__Assignment__
Pull every line that includes the word "dimensions" from the data.

(Records from a data source)
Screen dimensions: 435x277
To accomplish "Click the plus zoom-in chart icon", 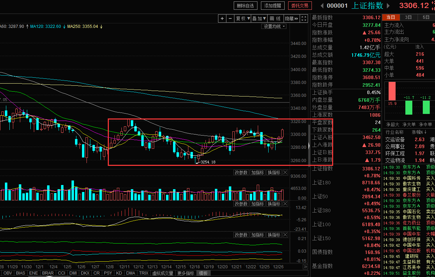I will 222,18.
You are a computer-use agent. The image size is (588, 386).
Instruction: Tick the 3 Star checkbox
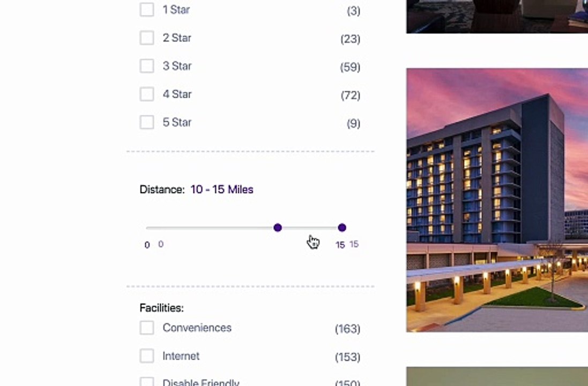[x=147, y=66]
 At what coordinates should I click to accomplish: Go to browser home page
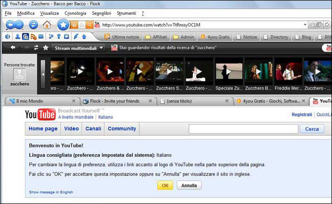(47, 24)
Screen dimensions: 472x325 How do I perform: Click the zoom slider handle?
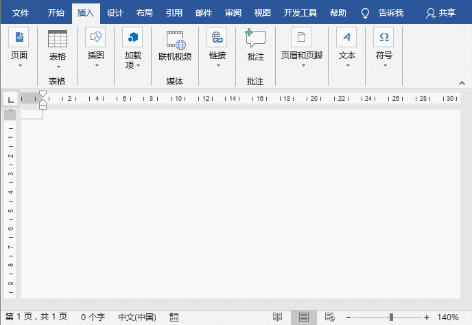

__Solution to the exercise__
Screen dimensions: 435x277
Screen dimensions: 472x325 How do I perform: Click the zoom slider handle?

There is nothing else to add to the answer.